La dicha del principio se transformó en escozor cuando sus labios agrietados rozaron la costra de sal que les dejó el mar. En los hombros y los pómulos, un latido constante marcaba el pulso del sol —ese verdugo inclemente de las tardes margariteñas—, que los castigaba como a criminales rendidos en la orilla.
Aún velados por la bruma y el ardor, sus ojos lograban distinguir el incendio en la piel de sus hermanos. Sabía que la suya debía lucir igual de roja, igual de viva, igual de vencida, después de horas de carreras, zambullidas y peleas fingidas entre las olas, como si la infancia fuera invencible.
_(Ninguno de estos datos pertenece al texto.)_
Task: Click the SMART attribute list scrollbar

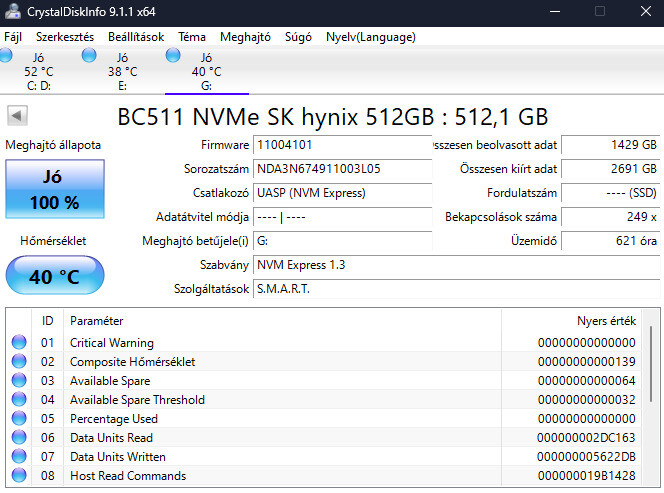Action: pos(655,400)
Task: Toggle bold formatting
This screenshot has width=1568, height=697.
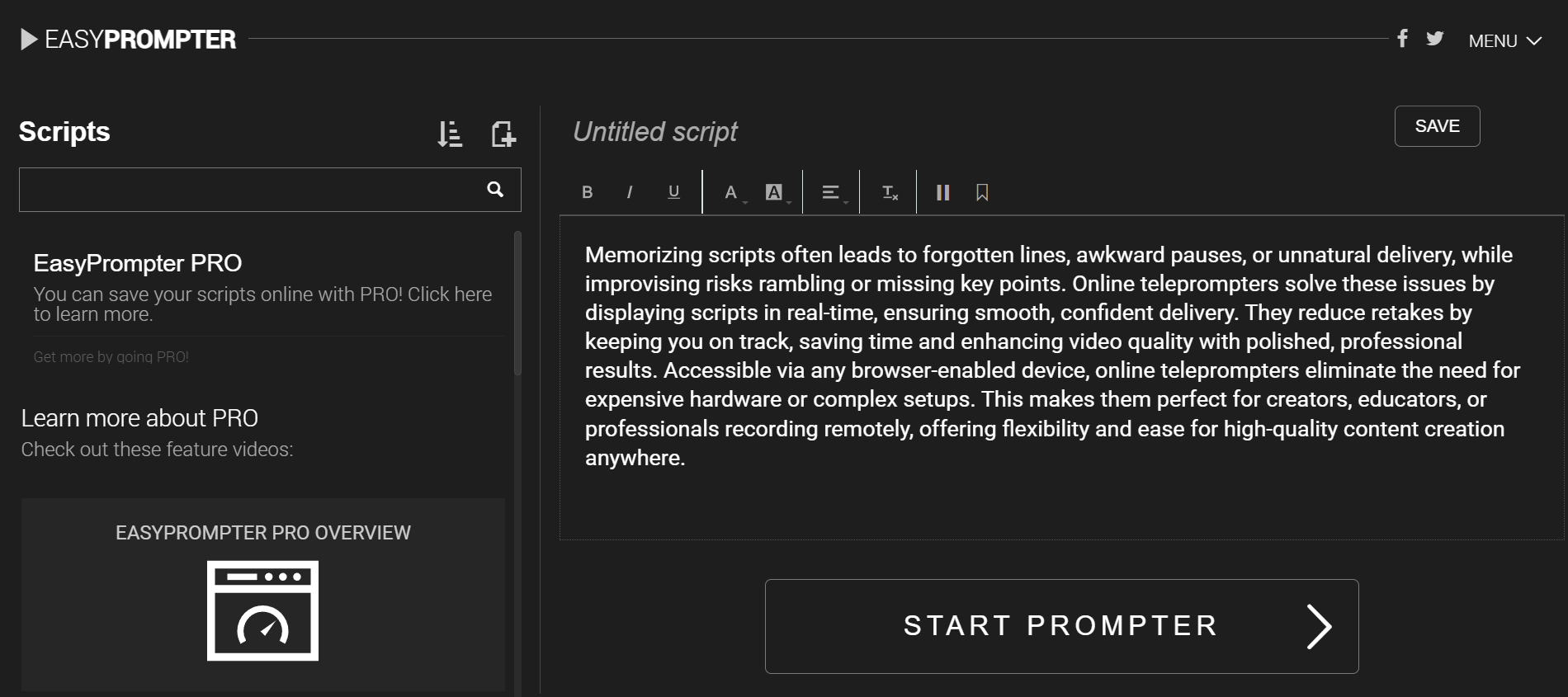Action: [x=588, y=192]
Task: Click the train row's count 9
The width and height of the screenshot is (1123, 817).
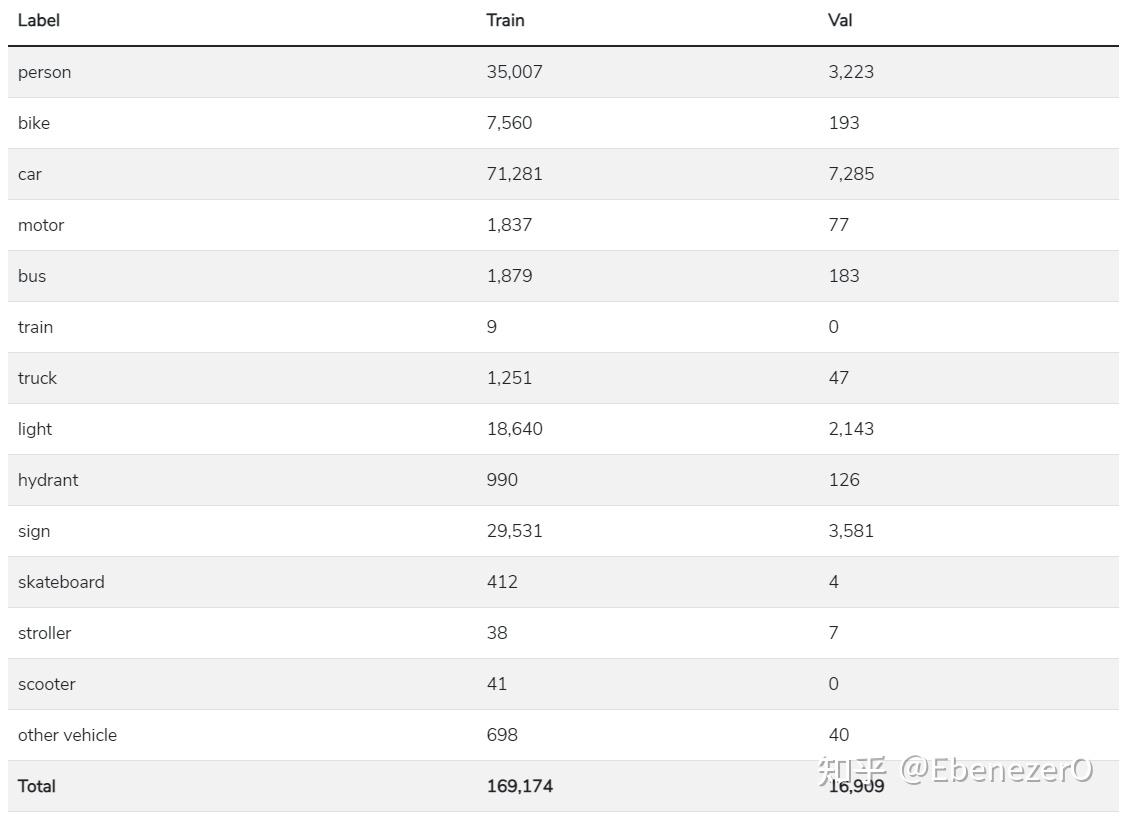Action: point(491,327)
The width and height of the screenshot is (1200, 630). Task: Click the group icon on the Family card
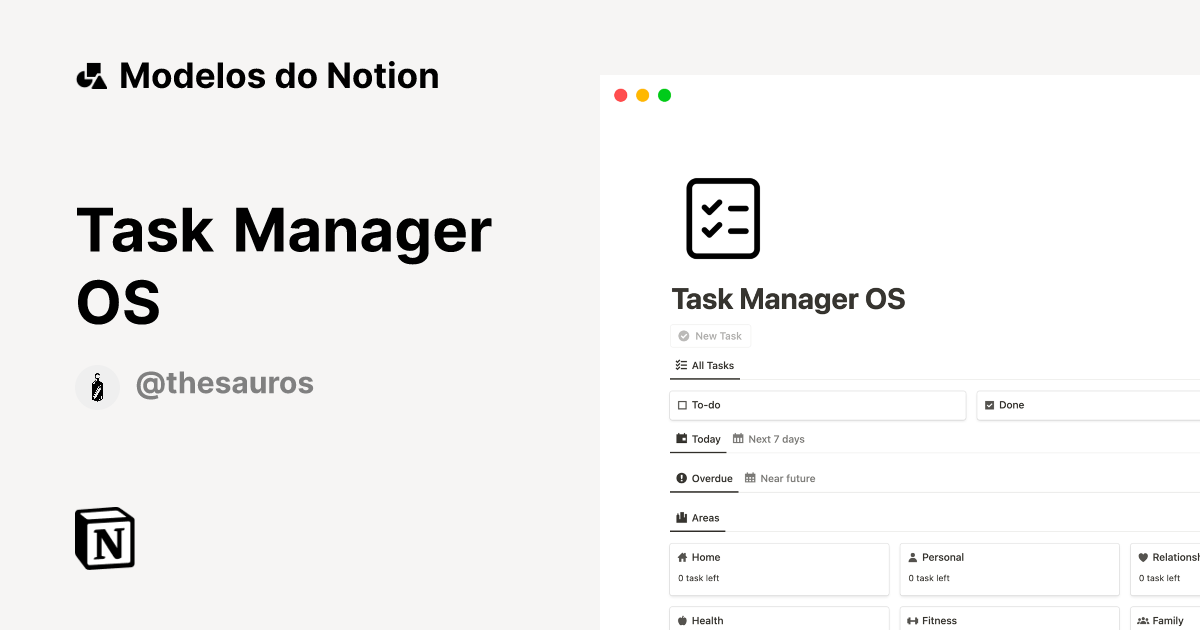click(x=1145, y=620)
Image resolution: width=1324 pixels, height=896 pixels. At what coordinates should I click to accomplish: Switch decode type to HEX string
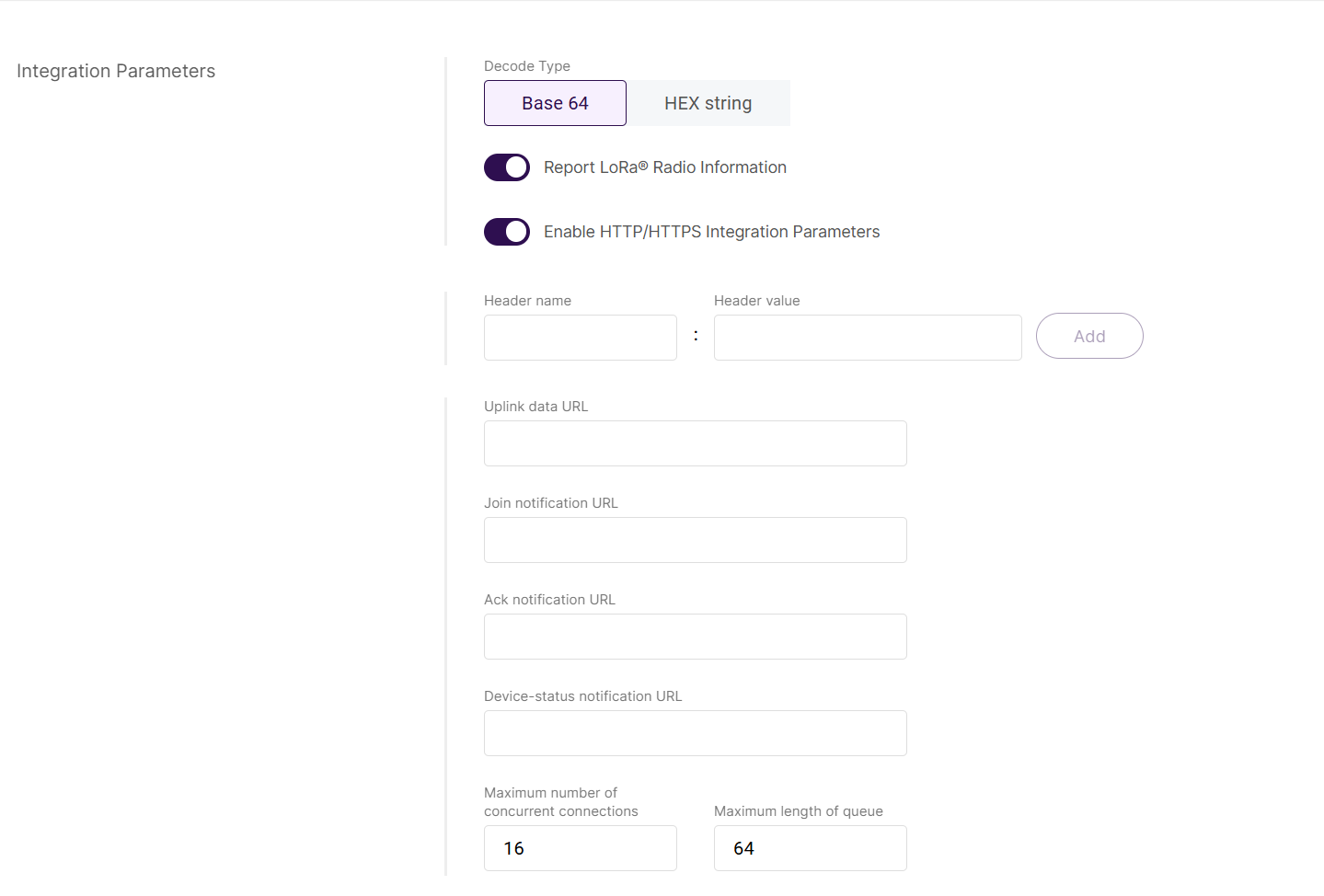(708, 103)
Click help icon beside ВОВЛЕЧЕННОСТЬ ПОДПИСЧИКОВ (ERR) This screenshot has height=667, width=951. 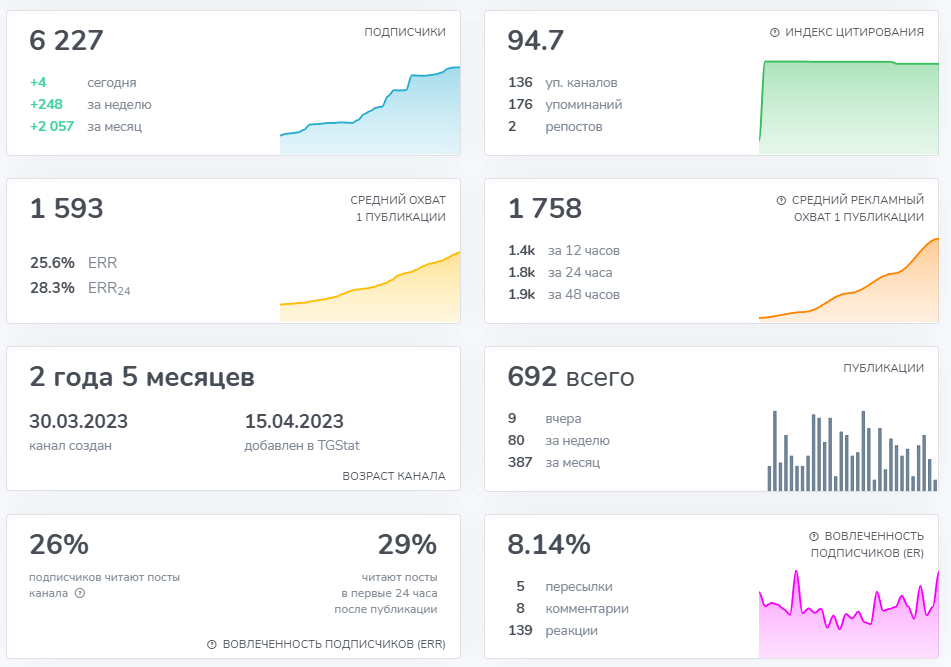coord(212,645)
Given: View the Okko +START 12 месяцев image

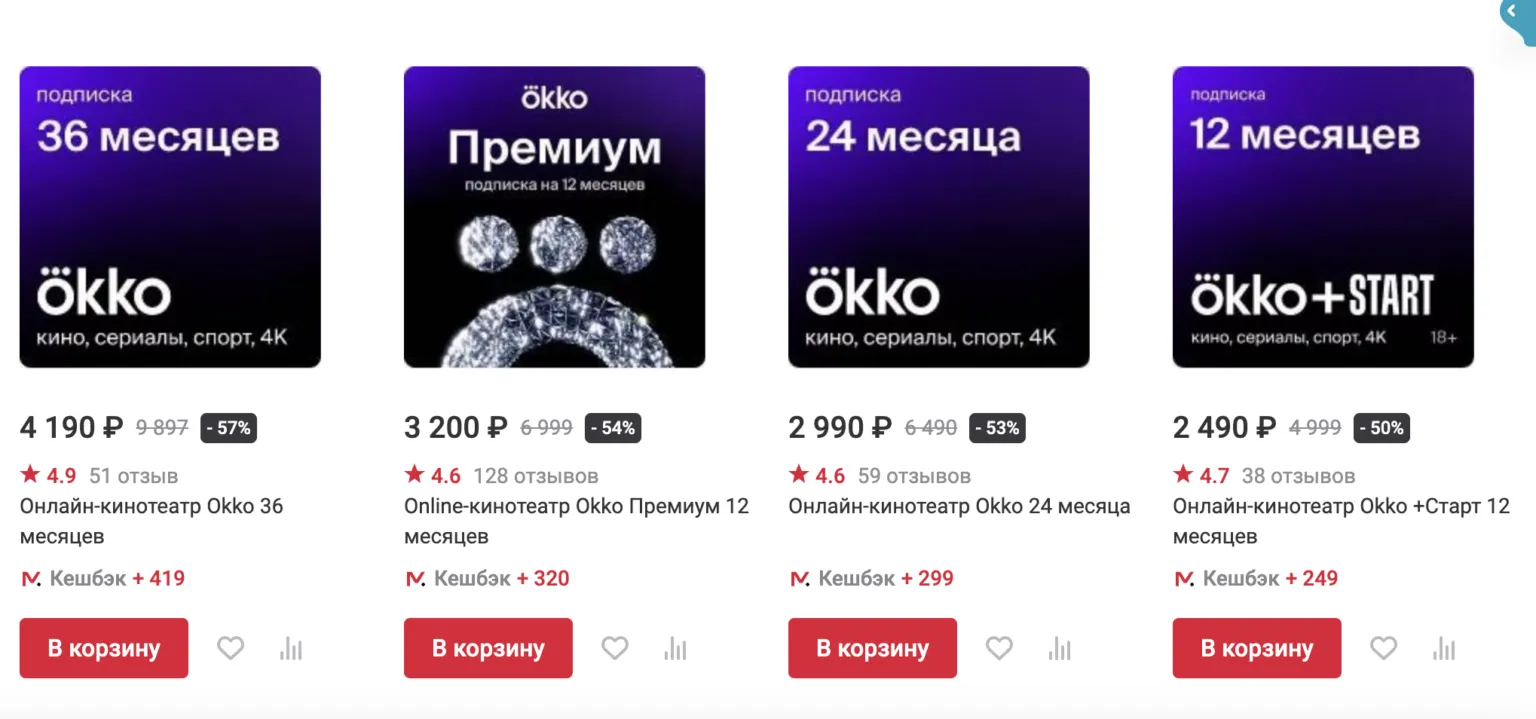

Pero la lengua —hinchada por la sal, pastosa como la arena caliente— le recordaba que el tiempo de juego había terminado. No necesitaba reloj: era su cuerpo quien ahora marcaba la hora de partir, a golpes de sed.
No habían bebido ni una gota desde la mañana. Los refrescos en los quioscos eran un lujo impensable —costaban el doble, decía su padre—. El agua era una idea remota, condenada por la mala previsión y la costumbre. Había que esperar a la bodega, allá en el pueblo, donde el padre haría valer su derecho de proveedor con una ronda de maltas o colas tibias. Si es que se apiadaba.
La rutina era férrea, casi ritual. Solo había una toalla para los cuatro. Y debían cambiarse los trajes de baño empapados por ropa seca antes de subir al carro. La norma era clara: nadie se montaba mojado en el Chevy de papá.
—Hagan fila por orden de tamaño —ordenaba él, como quien da instrucciones a una tropa.
El último turno era suyo, por ser el mayor. Y por tanto, el más castigado. Para cuando le llegaba la toalla, ya no era toalla, sino lija: empapada, llena de arena y sal, raspaba más que secaba. Pero debía resistir, sin quejarse. El ejemplo, siempre el ejemplo.
Los labios apretados, los ojos húmedos —pero sin llanto—, el orgullo cubriéndole la espalda como un caparazón. Apretaba los puños mientras el peine se deslizaba por su cabello enredado, como un arado sobre tierra ardiente.
Abrió la puerta del viejo Chevrolet y fue como destapar un horno: una bocanada de fuego lo recibió en pleno rostro. Se sentó. Las nalgas, la espalda y los muslos pegaron el grito al unísono. El metal ardía. El vinil quemaba. Y sin embargo, su mano se lanzó al rescate: bajó la manivela de la ventana con dedos ya curtidos, acostumbrados al suplicio.
Entonces, ocurrió el milagro: la brisa marina entró. La brisa de Margarita.
Acarició su rostro como lo haría una madre ausente. Sosegó la piel ardida, calmó los músculos tensos. El azul del mar —ese azul imposible, dulce y salado a la vez— obraba como un analgésico divino. Poco a poco, el martirio se diluía. Como si nunca hubiera existido.
Años más tarde, ya hombre hecho, se preguntaría si aquella rutina salvaje —la sed, la lija, el sol, el asiento hirviente— era solo descuido... o acaso una herencia antigua, secreta, genética.
Una prueba, quizás, para templar el carácter.
Como si descendiera de guerreros.
Como si ser hijo de Esparta —o de Margarita— fuera, en el fondo, lo mismo.